Before starting a clinical case, we have to analyse the singularity of every case. Every therapeutic decision that we take, must have a goal and all the risks must be contemplated. Its widely accepted that the implant position is driven by the prosthetics aesthetics, function and biomechanical considerations (Misch 2015).
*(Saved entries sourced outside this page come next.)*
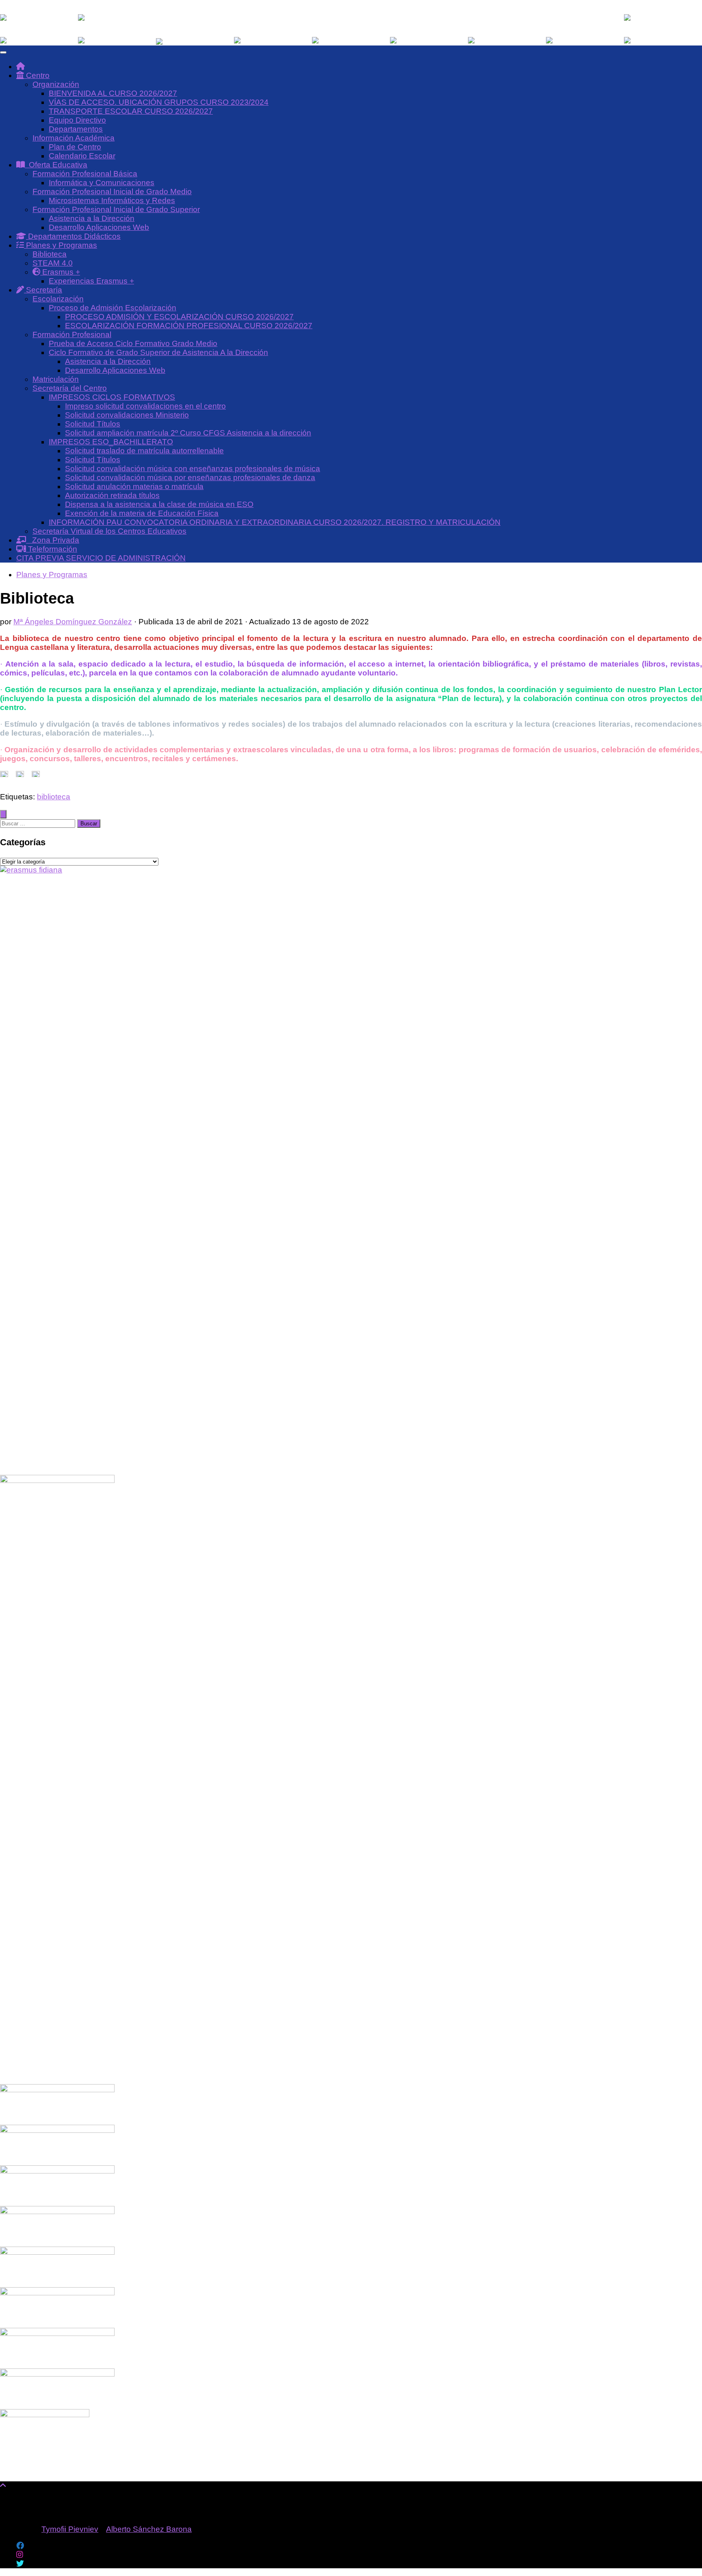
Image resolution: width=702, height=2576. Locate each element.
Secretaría (43, 290)
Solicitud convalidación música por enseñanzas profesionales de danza (190, 477)
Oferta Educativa (56, 164)
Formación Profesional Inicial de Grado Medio (112, 191)
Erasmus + (60, 272)
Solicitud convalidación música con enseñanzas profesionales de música (192, 468)
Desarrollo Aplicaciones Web (99, 227)
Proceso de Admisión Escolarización (112, 307)
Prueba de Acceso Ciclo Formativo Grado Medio (133, 343)
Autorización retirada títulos (112, 495)
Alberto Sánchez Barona (149, 2529)
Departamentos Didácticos (73, 236)
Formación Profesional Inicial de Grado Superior (116, 209)
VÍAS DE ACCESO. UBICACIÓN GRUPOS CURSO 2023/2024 (159, 102)
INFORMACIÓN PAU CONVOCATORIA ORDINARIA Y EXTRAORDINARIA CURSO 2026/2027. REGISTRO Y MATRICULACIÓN (274, 522)
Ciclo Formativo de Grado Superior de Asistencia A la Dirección (158, 352)
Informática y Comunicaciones (101, 182)
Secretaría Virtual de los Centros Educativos (109, 531)
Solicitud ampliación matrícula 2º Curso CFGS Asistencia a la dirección (188, 433)
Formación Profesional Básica (84, 173)
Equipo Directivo (77, 120)
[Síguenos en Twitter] (20, 2563)
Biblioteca (49, 254)
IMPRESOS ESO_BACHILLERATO (111, 441)
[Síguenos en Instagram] (19, 2554)
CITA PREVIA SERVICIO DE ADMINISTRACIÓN (101, 558)
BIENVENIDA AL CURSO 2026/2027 (113, 93)
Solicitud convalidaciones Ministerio (127, 415)
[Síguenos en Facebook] (20, 2545)
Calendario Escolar (82, 156)
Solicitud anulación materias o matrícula (134, 486)
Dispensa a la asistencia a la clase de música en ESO (159, 504)
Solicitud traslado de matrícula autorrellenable (144, 450)
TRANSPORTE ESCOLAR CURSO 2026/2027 (131, 111)
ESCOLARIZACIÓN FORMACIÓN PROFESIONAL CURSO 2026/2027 (188, 325)
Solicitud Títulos (92, 424)
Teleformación (51, 549)
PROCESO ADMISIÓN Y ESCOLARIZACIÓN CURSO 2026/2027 (179, 316)
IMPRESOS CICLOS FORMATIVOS (112, 397)
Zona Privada (52, 540)
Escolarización (58, 298)
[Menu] (3, 52)
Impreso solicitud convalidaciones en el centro (145, 406)
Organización (55, 84)
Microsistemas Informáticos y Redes (112, 200)
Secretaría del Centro (69, 388)
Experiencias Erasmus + (91, 281)
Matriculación (55, 379)
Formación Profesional (71, 334)
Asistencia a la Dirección (91, 218)
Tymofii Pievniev (69, 2529)
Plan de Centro (75, 147)
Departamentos (76, 129)
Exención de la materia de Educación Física (142, 513)
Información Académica (73, 138)
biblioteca (53, 796)
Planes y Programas (60, 245)
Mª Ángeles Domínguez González (72, 621)
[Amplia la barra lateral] (3, 814)
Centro (37, 75)
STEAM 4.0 (52, 263)
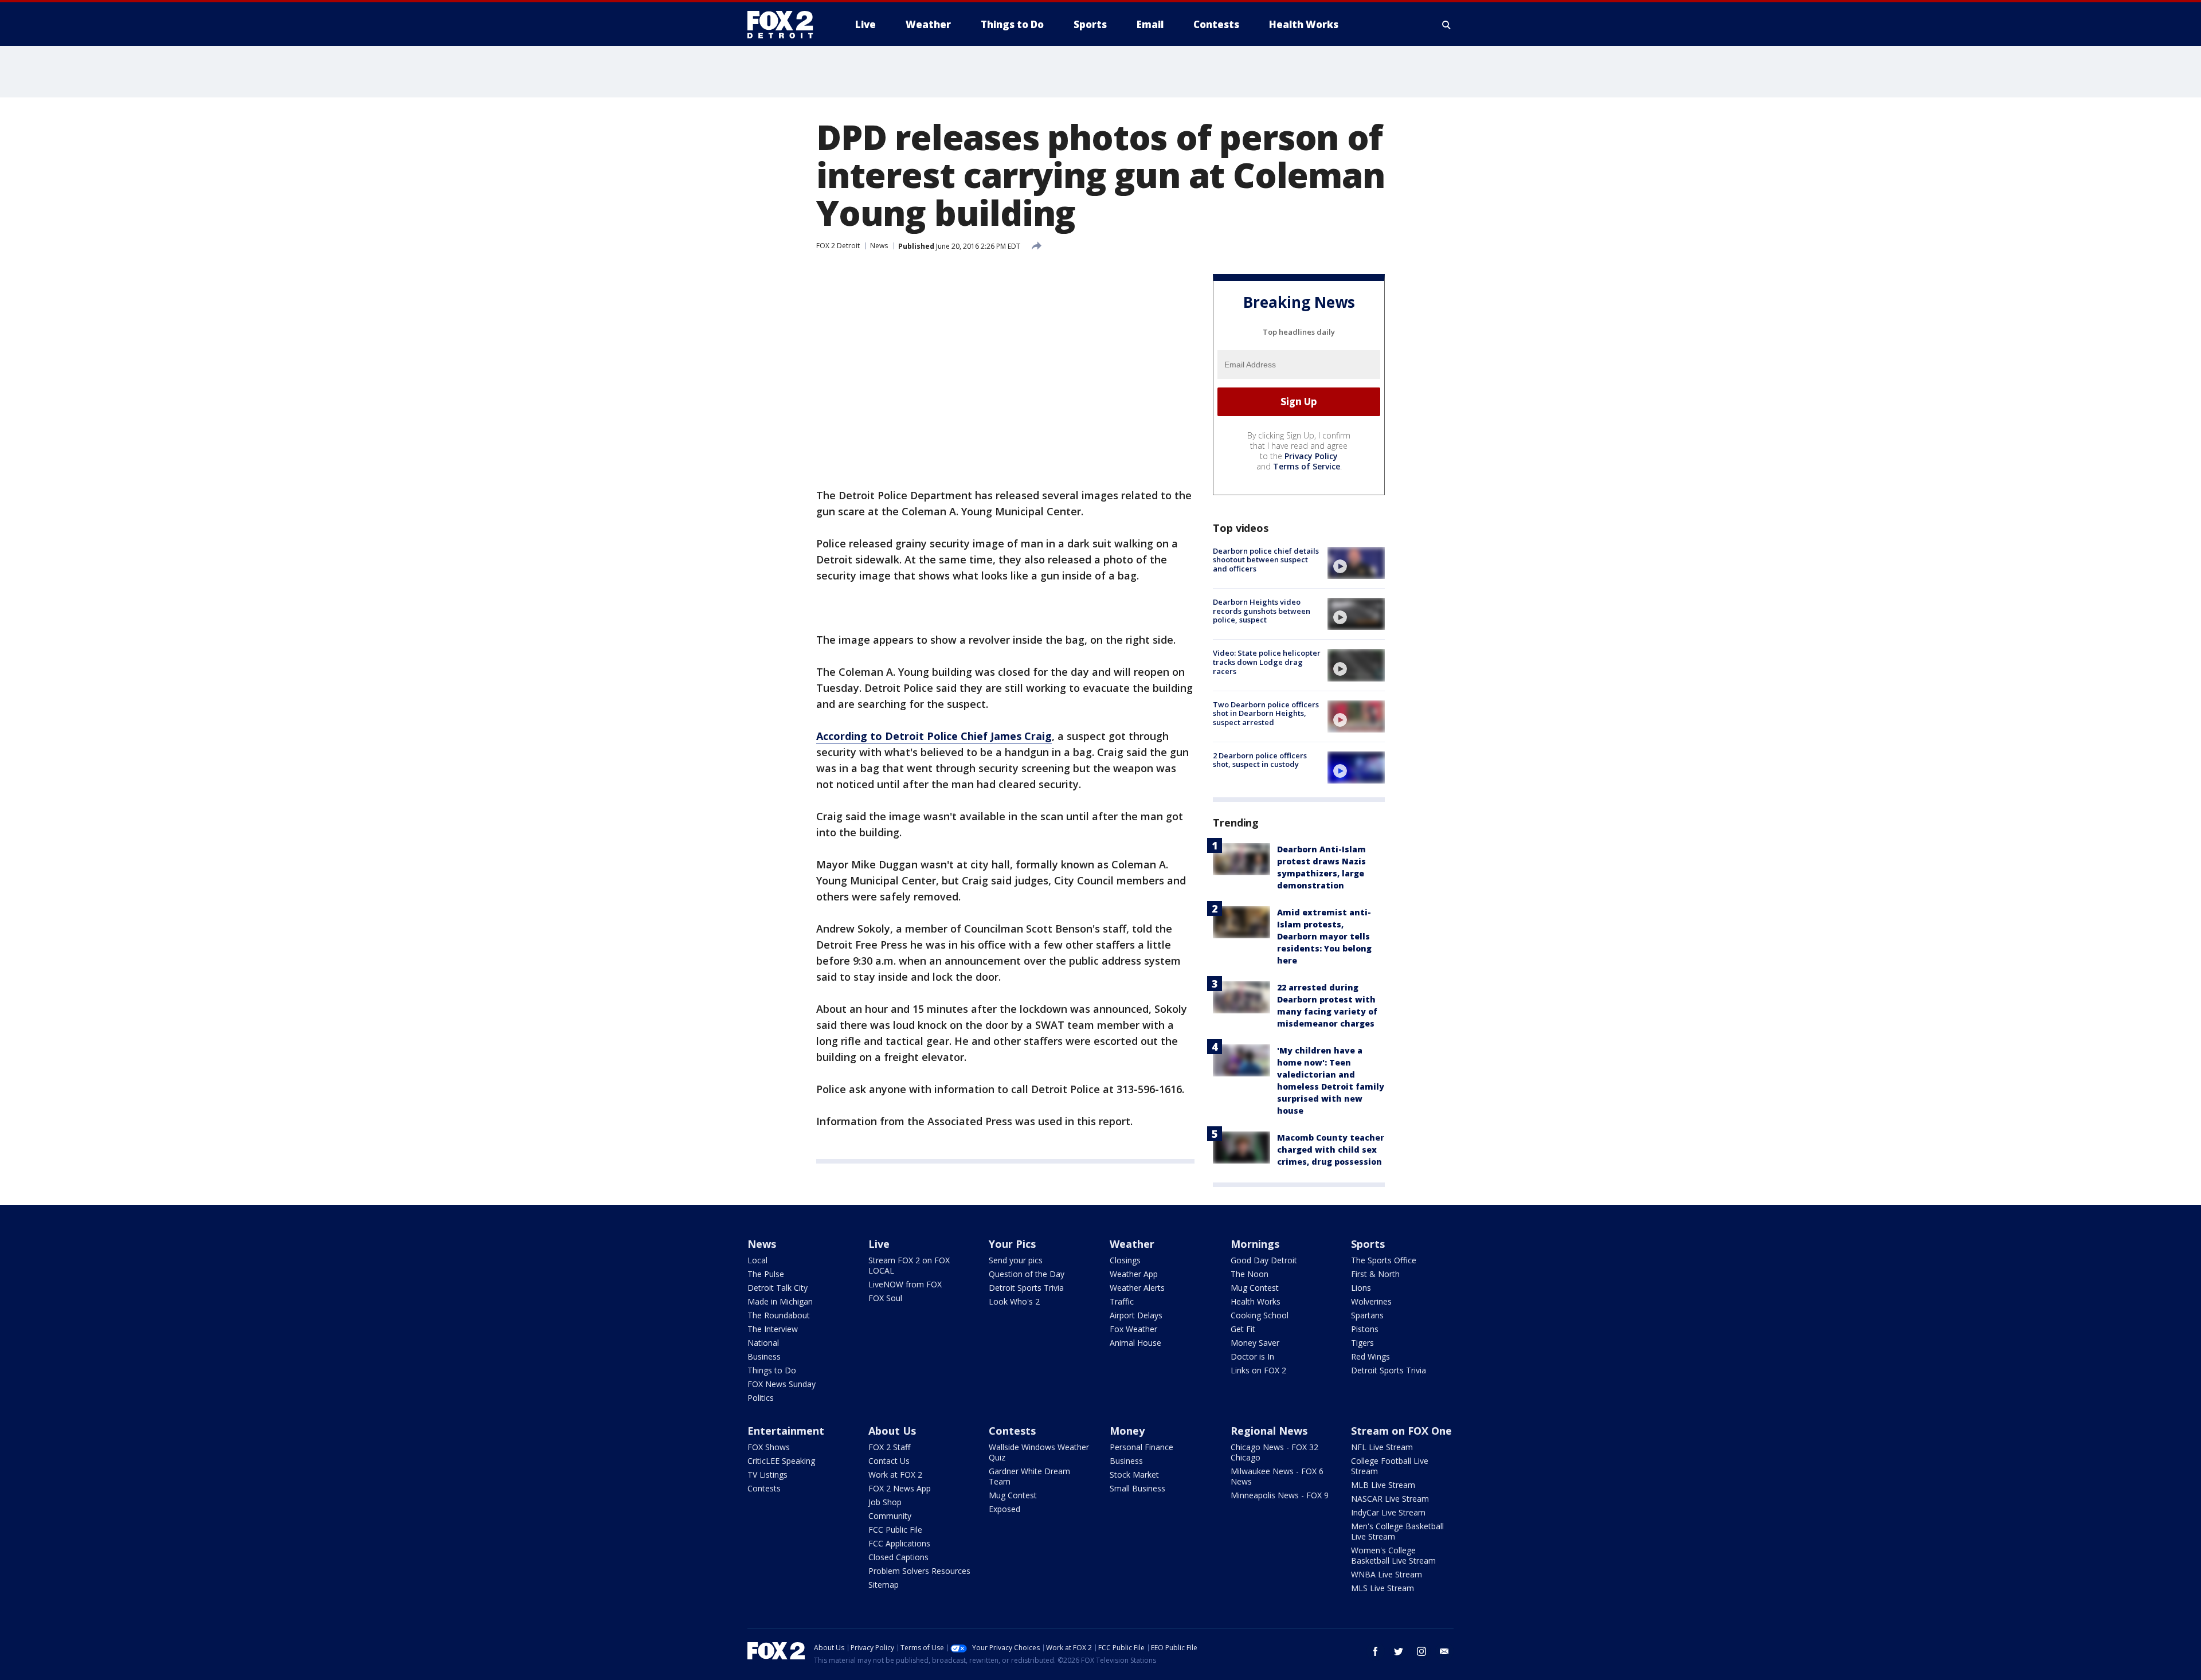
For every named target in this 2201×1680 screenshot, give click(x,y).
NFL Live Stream (1382, 1447)
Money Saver (1255, 1342)
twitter (1398, 1651)
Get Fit (1243, 1328)
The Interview (772, 1328)
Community (889, 1515)
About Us (892, 1431)
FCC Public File (895, 1529)
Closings (1125, 1260)
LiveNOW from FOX (905, 1284)
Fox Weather (1133, 1328)
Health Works (1255, 1301)
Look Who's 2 (1014, 1301)
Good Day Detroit (1264, 1260)
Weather (1132, 1244)
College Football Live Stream (1389, 1466)
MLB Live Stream (1383, 1484)
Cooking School (1260, 1315)
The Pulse (765, 1273)
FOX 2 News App (899, 1488)
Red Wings (1370, 1356)
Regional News (1269, 1431)
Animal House (1135, 1342)
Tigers (1362, 1342)
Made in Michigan (780, 1301)
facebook (1375, 1651)
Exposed (1004, 1508)
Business (764, 1356)
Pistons (1364, 1328)
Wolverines (1371, 1301)
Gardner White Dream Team (1029, 1476)
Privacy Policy (1311, 456)
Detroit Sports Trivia (1026, 1287)
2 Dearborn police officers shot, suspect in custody (1260, 760)
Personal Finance (1141, 1447)
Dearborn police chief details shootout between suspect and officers (1266, 560)
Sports (1368, 1244)
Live (879, 1244)
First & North (1375, 1273)
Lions (1361, 1287)
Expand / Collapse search (1447, 24)
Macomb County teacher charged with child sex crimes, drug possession (1330, 1149)
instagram (1421, 1651)
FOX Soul (885, 1298)
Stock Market (1134, 1474)
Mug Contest (1255, 1287)
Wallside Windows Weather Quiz (1039, 1452)
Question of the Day (1026, 1273)
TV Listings (767, 1474)
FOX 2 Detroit (838, 245)
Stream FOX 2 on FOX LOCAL (909, 1265)
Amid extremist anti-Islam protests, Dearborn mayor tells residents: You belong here (1324, 936)
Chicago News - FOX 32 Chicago (1274, 1452)
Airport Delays (1136, 1315)
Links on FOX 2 (1258, 1370)
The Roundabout (778, 1315)
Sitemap (883, 1584)
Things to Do (771, 1370)
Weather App (1134, 1273)
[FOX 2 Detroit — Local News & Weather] (785, 24)
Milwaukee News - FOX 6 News (1277, 1476)
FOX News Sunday (781, 1384)
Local (757, 1260)
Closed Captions (898, 1557)
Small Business (1137, 1488)
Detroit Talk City (777, 1287)
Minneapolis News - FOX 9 (1280, 1495)
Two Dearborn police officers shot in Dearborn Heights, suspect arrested (1266, 713)
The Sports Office (1383, 1260)
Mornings (1255, 1244)
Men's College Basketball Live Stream (1397, 1531)
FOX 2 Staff (889, 1447)
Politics (760, 1397)
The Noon (1249, 1273)
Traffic (1122, 1301)
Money (1127, 1431)
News (879, 245)
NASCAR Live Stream (1390, 1498)
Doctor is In (1252, 1356)
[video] (1356, 563)
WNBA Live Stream (1386, 1574)
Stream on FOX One (1401, 1431)
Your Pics (1012, 1244)
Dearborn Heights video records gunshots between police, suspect (1261, 611)
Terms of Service (1306, 466)
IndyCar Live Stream (1388, 1512)
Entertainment (785, 1431)
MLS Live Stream (1382, 1588)
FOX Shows (768, 1447)
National (763, 1342)
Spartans (1367, 1315)
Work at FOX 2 (895, 1474)
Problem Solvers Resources (919, 1570)
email (1444, 1651)
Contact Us (889, 1460)
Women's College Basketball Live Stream (1393, 1555)
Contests (764, 1488)
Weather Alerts (1137, 1287)
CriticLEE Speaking (781, 1460)
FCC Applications (899, 1543)
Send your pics (1016, 1260)
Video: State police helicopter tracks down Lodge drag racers (1267, 662)
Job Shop (885, 1502)
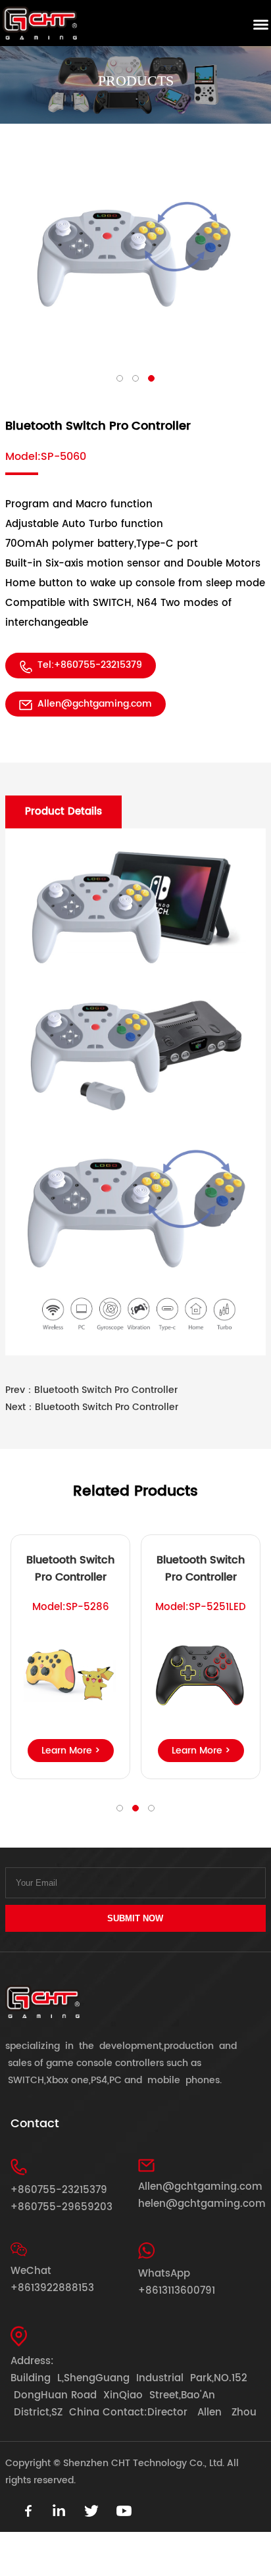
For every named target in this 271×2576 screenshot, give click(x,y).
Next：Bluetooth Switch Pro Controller (91, 1407)
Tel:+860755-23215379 (89, 664)
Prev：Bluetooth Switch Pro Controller (91, 1390)
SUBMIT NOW (135, 1918)
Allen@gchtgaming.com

We should also consider the patient´s health condition, the soft tissue and the bone morphology. 46
Soft tissue must be intact to allow a successful coverage of the regenerated area, tension free. If an insufficient mucosa is present in the site where we want to perform a bone regeneration, we have to consider soft tissue augmentation before starting with the regenerative procedure. These are the soft tissue conditions that we have to evaluate:
- Presence and extent of soft-tissue defects. - Gingival biotype. - Level of the soft tissue at the teeth neighboring the gap. - The amount of keratinized mucosa. - Presence of invaginations, scars, discolorations and pathologies in the mucosa at the site to be augmented.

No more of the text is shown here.